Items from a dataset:
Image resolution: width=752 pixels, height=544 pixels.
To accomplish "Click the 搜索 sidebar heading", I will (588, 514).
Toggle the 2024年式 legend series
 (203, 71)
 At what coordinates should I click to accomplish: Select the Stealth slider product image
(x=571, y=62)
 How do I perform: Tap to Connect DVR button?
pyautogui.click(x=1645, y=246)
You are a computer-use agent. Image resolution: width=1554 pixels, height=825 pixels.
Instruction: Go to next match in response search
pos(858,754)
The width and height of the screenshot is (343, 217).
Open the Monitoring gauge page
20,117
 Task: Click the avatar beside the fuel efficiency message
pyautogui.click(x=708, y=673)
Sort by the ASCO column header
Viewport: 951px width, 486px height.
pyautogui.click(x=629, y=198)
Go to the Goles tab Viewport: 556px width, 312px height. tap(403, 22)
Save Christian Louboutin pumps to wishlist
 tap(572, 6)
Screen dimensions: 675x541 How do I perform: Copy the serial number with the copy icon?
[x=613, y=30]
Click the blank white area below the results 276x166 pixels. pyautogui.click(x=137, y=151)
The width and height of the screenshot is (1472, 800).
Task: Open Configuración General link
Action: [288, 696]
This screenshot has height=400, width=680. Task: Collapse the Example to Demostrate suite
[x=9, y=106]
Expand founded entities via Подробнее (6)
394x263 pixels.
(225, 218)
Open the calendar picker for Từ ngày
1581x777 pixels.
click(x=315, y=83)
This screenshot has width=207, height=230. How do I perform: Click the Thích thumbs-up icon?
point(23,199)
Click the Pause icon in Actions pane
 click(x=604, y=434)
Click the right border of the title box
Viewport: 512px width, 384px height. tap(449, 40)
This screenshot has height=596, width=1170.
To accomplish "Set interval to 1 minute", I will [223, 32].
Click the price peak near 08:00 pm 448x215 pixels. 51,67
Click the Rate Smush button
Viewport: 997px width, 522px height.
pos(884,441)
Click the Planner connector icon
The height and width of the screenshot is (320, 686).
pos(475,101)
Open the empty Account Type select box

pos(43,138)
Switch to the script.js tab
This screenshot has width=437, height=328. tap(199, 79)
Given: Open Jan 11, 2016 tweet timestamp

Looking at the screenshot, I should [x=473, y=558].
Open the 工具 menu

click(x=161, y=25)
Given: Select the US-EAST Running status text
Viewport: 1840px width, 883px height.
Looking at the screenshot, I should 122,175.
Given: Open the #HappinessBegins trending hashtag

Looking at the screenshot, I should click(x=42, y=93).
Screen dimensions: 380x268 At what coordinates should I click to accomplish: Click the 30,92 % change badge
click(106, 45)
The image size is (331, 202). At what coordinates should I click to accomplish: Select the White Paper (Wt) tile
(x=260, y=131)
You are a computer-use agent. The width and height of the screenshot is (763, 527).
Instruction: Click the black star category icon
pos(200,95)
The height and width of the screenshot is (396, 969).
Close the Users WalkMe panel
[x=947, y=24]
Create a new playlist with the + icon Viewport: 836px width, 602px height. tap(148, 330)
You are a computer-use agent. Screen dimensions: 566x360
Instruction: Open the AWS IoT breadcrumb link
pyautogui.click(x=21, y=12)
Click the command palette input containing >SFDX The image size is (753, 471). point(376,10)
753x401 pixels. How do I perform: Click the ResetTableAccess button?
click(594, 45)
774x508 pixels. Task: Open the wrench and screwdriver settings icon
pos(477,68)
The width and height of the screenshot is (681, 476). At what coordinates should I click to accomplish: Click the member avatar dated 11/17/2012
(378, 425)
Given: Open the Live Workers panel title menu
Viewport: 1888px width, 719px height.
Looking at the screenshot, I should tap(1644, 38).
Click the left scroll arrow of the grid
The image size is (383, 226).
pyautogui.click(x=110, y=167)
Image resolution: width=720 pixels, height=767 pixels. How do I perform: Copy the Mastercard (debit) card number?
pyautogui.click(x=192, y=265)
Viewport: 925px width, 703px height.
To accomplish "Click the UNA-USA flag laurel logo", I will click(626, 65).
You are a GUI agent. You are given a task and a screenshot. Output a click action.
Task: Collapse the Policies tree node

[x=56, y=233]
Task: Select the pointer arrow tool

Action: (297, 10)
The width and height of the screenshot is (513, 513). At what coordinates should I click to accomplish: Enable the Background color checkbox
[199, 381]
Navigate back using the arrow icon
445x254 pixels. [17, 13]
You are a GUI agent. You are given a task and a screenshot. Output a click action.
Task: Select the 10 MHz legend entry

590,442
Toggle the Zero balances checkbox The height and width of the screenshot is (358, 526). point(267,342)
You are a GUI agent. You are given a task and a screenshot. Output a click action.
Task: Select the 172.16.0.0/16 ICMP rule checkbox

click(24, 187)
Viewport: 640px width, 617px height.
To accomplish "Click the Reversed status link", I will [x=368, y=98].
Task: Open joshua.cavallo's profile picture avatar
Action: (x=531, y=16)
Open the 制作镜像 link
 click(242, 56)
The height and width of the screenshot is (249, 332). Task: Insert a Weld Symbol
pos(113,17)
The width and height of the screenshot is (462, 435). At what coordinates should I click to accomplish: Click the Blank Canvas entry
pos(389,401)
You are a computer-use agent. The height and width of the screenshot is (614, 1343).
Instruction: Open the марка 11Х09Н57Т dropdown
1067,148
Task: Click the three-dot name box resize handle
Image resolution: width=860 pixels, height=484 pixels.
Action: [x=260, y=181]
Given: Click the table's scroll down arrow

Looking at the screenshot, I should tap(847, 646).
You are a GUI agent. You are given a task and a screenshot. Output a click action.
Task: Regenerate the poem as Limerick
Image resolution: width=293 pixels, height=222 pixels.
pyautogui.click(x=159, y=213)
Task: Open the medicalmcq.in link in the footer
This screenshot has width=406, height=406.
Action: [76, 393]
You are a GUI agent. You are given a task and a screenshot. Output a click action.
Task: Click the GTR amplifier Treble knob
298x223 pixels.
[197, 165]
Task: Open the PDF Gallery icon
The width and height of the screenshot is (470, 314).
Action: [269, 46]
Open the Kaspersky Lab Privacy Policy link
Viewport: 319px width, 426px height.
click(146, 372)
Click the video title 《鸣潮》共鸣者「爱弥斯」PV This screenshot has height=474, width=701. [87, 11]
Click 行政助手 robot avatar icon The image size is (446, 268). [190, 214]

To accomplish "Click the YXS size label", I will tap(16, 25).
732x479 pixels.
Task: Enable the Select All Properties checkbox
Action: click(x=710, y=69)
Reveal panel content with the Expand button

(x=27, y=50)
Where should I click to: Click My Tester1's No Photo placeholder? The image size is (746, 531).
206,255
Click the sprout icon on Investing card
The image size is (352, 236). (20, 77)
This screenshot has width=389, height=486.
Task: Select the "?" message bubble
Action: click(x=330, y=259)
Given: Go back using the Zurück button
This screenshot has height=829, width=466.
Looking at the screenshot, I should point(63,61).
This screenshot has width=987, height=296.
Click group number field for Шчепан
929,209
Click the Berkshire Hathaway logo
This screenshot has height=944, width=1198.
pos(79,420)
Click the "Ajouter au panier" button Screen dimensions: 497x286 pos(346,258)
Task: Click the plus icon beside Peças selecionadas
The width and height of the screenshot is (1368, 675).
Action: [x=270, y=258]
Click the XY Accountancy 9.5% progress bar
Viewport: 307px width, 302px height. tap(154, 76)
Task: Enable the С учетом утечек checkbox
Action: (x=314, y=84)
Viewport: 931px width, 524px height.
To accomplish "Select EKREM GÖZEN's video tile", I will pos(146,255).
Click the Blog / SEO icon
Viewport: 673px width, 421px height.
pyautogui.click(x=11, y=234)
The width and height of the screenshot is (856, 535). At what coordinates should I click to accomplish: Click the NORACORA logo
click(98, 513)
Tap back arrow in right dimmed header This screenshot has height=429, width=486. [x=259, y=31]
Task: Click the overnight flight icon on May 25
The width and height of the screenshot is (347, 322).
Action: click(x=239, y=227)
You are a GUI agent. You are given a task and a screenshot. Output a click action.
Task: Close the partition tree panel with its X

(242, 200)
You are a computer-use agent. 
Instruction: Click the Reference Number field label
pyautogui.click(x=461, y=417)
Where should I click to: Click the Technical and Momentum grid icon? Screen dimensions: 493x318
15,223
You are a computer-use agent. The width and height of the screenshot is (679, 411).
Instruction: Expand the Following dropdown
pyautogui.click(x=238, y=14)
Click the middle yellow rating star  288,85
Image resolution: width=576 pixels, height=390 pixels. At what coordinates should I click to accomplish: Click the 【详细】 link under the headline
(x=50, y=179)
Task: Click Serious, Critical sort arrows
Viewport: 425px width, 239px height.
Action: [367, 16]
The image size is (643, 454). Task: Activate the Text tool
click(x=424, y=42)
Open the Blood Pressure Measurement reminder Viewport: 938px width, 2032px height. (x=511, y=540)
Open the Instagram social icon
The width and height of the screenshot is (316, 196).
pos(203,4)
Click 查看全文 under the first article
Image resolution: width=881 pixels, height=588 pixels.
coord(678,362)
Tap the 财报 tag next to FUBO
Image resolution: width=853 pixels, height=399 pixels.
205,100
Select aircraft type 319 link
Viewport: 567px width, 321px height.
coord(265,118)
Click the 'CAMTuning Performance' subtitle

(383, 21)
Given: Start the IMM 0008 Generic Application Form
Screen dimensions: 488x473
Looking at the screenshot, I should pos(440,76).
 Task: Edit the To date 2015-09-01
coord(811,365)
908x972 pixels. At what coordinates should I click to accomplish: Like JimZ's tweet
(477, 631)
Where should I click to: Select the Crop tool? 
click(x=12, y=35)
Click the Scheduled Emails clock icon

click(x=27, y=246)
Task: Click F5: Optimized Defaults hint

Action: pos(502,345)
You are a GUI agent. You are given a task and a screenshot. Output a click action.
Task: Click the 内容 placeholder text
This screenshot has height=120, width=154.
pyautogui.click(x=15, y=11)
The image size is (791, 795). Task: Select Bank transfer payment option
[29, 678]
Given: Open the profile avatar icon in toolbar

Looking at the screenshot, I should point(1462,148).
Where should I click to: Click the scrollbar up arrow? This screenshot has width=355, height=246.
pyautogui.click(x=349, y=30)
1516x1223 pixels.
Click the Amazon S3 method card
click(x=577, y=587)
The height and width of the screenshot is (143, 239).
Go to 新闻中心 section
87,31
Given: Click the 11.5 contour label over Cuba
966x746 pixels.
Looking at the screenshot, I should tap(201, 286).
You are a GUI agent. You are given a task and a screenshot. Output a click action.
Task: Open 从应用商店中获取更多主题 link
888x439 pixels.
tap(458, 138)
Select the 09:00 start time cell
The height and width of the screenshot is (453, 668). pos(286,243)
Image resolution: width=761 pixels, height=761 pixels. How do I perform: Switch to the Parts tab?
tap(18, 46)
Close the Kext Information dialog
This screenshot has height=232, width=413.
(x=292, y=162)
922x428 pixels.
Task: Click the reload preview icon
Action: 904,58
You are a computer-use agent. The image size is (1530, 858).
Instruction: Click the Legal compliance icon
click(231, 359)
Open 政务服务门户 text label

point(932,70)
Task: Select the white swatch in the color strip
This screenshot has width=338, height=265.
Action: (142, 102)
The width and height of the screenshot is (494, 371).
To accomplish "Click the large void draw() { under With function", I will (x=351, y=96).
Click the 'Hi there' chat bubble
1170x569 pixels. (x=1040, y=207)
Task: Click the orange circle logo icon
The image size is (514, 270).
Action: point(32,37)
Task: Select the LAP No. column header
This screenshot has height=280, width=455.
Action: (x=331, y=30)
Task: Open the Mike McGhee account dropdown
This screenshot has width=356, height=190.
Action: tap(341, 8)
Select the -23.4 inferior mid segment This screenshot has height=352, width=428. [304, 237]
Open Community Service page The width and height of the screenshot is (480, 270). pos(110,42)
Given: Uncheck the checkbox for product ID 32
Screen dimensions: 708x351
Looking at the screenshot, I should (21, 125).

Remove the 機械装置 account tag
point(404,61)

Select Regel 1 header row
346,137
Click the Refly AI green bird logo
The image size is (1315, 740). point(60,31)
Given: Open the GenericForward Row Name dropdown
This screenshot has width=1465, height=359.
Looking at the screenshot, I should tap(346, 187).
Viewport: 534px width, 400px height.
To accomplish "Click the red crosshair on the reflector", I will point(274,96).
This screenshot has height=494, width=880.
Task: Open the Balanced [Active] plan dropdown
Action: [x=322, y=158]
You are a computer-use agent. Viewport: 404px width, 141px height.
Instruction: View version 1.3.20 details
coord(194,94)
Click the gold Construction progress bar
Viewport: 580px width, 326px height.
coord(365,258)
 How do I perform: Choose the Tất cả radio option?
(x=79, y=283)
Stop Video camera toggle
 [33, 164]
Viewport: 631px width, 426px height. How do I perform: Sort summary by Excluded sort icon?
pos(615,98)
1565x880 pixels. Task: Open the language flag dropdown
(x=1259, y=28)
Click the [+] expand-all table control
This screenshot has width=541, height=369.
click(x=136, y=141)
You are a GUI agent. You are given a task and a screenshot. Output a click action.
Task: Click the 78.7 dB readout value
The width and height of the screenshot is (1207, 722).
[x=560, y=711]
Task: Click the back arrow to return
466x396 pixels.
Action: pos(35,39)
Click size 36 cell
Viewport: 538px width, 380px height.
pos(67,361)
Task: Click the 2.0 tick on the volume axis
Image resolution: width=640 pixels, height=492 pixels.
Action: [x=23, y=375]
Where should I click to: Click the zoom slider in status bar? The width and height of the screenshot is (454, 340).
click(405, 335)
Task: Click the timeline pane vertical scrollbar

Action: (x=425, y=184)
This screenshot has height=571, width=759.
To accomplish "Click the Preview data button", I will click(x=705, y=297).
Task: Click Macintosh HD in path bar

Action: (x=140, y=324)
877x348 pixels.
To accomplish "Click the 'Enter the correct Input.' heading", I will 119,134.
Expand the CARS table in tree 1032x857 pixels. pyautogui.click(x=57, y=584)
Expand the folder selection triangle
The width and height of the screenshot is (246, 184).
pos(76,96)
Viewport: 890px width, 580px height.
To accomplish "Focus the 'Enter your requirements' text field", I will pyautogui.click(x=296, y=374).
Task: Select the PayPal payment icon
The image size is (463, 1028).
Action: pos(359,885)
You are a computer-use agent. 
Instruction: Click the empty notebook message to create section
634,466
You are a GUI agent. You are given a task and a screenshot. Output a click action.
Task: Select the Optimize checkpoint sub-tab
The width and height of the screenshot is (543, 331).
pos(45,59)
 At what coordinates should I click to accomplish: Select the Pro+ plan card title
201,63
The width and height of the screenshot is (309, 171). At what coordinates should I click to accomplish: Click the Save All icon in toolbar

Activity: Search the entries for the word "computer". Copy each line where it appears.

Solved problem:
You are a computer-use agent. Image resolution: width=1554 pixels, height=825 pixels.
You are a computer-use agent. The width and height of the screenshot is (763, 527).
You are a computer-use agent. Screen dimensions: 566x360
You are a computer-use agent. The height and width of the screenshot is (614, 1343).
You are a computer-use agent. 
You are a computer-use agent. The width and height of the screenshot is (679, 411).
You are a computer-use agent. The image size is (1530, 858).
You are a computer-use agent. Viewport: 404px width, 141px height.
You are a computer-use agent. 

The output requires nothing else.